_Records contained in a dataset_
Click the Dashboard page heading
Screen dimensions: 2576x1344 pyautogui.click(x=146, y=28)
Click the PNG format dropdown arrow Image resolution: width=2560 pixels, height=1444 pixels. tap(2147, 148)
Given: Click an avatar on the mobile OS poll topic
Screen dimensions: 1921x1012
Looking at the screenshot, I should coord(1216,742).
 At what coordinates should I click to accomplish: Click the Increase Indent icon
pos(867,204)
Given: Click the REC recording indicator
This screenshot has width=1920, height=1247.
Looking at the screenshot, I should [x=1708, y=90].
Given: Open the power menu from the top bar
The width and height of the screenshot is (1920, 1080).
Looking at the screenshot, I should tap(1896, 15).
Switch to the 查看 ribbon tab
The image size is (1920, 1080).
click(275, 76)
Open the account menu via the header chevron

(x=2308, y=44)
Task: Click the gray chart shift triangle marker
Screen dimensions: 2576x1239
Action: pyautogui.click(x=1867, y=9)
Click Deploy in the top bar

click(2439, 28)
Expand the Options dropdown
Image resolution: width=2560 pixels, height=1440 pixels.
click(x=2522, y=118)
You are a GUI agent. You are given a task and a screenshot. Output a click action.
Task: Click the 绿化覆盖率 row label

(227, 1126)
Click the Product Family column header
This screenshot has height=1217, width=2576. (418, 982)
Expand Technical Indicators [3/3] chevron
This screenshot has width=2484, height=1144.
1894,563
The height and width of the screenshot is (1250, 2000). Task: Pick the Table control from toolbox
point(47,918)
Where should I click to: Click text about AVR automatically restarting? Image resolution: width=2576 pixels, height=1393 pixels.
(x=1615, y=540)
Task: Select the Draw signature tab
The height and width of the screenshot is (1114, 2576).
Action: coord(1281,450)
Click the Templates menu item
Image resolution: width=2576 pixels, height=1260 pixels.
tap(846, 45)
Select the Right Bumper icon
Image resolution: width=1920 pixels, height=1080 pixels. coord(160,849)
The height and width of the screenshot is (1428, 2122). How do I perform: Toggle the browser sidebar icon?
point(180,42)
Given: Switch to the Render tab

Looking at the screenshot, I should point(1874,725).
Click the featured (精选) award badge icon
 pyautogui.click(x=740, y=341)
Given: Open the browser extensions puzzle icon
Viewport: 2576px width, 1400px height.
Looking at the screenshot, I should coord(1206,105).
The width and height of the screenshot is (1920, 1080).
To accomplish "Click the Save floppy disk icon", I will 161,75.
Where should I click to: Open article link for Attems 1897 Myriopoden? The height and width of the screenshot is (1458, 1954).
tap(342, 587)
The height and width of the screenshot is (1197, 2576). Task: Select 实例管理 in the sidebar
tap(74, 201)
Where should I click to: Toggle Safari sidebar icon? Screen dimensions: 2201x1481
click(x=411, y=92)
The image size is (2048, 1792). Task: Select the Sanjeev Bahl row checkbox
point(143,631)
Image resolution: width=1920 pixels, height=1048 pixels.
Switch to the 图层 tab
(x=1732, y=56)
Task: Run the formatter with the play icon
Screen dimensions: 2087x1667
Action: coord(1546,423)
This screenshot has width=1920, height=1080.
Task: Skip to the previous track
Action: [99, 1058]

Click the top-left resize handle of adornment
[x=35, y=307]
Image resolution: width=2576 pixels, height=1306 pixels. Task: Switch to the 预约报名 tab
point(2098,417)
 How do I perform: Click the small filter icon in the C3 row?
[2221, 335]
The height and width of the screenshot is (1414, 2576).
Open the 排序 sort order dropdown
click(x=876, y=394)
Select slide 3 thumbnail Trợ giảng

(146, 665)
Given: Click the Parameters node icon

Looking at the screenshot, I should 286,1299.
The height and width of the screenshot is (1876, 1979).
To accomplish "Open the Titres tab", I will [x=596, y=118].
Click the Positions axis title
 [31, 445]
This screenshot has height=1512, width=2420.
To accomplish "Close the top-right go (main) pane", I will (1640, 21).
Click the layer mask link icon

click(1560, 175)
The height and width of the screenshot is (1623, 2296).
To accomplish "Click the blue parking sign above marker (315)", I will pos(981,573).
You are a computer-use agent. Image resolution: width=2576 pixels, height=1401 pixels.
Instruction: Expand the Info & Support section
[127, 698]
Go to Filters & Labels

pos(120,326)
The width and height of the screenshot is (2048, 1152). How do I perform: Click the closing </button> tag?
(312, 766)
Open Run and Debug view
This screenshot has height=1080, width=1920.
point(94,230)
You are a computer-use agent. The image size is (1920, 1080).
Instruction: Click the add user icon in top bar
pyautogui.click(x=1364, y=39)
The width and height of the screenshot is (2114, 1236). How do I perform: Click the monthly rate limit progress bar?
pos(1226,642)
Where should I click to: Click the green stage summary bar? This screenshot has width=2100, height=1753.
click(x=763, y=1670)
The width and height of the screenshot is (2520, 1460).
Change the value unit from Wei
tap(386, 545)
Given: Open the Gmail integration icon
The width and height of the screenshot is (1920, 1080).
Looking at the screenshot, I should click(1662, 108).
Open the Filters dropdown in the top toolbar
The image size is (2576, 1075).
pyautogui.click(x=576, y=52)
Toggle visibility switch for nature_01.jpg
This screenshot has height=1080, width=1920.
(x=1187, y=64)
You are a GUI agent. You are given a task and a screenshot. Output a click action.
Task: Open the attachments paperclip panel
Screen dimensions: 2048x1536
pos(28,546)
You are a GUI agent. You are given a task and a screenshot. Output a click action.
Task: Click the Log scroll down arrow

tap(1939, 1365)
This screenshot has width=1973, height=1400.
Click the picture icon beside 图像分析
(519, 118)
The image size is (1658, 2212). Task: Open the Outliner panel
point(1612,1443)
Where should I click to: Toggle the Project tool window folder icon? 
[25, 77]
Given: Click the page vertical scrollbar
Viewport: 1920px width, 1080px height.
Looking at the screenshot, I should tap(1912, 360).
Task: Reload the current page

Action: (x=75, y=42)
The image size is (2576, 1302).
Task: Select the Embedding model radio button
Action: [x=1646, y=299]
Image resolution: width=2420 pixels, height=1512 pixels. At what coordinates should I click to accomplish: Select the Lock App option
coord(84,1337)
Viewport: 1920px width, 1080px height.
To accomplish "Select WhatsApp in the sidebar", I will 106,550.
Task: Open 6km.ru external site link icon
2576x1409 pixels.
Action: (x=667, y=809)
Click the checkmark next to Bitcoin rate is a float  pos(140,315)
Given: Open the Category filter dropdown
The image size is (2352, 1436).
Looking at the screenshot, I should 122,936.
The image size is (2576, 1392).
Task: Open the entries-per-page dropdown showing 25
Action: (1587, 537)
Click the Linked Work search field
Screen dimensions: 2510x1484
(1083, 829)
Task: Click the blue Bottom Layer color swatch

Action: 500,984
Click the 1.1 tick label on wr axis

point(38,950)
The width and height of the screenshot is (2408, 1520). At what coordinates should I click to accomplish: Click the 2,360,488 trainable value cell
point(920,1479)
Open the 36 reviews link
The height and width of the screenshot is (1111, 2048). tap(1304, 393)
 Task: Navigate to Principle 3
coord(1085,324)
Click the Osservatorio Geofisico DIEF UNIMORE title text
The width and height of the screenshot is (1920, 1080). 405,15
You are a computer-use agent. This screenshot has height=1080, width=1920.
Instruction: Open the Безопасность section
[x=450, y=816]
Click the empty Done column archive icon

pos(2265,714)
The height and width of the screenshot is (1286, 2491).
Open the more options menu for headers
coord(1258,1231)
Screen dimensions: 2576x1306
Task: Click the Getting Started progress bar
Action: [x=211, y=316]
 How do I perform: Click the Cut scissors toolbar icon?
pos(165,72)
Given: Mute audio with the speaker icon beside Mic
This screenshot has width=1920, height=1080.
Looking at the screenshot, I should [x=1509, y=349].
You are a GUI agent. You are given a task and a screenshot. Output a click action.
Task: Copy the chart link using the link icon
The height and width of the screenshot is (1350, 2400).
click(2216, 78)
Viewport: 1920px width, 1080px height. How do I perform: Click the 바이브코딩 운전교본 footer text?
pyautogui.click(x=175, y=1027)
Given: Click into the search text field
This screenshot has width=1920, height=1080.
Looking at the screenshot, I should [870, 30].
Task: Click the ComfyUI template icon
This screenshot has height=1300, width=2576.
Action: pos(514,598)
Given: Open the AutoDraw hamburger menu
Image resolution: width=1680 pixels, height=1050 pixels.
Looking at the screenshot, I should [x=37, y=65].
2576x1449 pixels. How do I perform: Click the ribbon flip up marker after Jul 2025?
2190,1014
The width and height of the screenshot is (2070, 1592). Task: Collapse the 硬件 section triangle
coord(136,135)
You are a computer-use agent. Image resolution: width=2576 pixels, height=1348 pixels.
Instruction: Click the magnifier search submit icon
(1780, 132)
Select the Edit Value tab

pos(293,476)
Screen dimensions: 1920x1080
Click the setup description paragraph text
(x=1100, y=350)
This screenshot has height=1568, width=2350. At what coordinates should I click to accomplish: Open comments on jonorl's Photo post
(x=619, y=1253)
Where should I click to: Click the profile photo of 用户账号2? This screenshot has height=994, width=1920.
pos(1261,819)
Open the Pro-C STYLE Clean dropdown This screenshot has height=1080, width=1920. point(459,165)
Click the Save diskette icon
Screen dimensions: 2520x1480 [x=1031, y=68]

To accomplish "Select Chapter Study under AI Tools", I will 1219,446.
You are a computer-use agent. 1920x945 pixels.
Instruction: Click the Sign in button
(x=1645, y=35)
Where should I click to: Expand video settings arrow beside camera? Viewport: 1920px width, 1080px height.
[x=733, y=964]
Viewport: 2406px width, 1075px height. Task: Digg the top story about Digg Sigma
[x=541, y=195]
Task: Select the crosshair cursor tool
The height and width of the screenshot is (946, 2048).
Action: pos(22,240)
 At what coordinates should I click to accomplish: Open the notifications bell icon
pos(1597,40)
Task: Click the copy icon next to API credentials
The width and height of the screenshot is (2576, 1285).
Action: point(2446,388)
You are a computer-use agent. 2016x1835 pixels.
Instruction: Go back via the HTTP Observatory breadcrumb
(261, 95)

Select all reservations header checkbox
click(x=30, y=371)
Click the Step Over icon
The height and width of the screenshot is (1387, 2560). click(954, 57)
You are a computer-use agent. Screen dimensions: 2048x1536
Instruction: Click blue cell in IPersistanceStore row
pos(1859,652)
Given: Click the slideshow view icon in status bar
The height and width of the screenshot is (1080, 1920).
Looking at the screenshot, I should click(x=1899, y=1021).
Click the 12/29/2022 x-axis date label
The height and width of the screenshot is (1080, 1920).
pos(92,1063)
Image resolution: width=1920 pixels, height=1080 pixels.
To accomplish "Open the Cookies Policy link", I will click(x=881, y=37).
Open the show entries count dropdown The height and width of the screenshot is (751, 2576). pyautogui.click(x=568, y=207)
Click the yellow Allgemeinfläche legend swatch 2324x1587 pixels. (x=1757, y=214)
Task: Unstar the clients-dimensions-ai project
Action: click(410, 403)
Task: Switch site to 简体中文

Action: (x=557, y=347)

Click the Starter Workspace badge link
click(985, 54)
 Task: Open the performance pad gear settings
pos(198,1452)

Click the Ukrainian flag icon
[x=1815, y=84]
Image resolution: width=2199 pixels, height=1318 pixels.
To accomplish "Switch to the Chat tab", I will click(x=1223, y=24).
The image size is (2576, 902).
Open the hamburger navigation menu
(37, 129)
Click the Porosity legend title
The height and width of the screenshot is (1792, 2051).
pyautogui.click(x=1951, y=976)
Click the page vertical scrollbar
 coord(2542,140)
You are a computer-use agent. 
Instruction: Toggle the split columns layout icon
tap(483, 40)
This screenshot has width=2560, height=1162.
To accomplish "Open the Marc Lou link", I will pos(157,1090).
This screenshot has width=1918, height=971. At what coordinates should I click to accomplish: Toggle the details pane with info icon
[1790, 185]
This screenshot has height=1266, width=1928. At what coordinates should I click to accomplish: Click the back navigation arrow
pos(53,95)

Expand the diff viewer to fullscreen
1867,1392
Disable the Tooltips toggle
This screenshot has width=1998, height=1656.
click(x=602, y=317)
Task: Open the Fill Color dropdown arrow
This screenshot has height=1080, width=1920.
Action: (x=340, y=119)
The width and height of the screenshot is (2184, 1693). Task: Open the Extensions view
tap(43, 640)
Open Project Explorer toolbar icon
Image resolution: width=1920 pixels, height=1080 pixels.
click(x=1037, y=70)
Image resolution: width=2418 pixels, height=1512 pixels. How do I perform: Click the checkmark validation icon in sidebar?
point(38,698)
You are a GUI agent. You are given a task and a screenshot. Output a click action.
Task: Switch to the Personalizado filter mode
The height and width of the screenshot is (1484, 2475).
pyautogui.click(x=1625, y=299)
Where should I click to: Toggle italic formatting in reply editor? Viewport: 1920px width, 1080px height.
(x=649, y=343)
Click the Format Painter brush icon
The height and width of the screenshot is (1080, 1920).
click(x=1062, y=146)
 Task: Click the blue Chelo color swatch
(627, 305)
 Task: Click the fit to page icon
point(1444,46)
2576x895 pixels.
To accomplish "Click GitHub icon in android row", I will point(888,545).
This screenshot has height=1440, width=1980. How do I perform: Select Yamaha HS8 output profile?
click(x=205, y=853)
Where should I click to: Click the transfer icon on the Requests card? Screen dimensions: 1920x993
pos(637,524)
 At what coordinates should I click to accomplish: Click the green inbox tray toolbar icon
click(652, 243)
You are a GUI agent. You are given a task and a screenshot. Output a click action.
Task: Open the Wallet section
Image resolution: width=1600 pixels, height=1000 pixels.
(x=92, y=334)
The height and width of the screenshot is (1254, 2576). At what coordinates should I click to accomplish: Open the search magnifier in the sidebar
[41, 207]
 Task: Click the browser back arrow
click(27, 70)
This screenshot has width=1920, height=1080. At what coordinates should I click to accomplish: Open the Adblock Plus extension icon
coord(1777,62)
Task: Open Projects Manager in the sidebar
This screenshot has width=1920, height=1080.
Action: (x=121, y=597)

_Activity_
When the word "next" shows up in a line of the entries, pull that line out.

_Solution to the problem_
Click the checkmark next to Bitcoin rate is a float  pos(140,315)
Task: Click the copy icon next to API credentials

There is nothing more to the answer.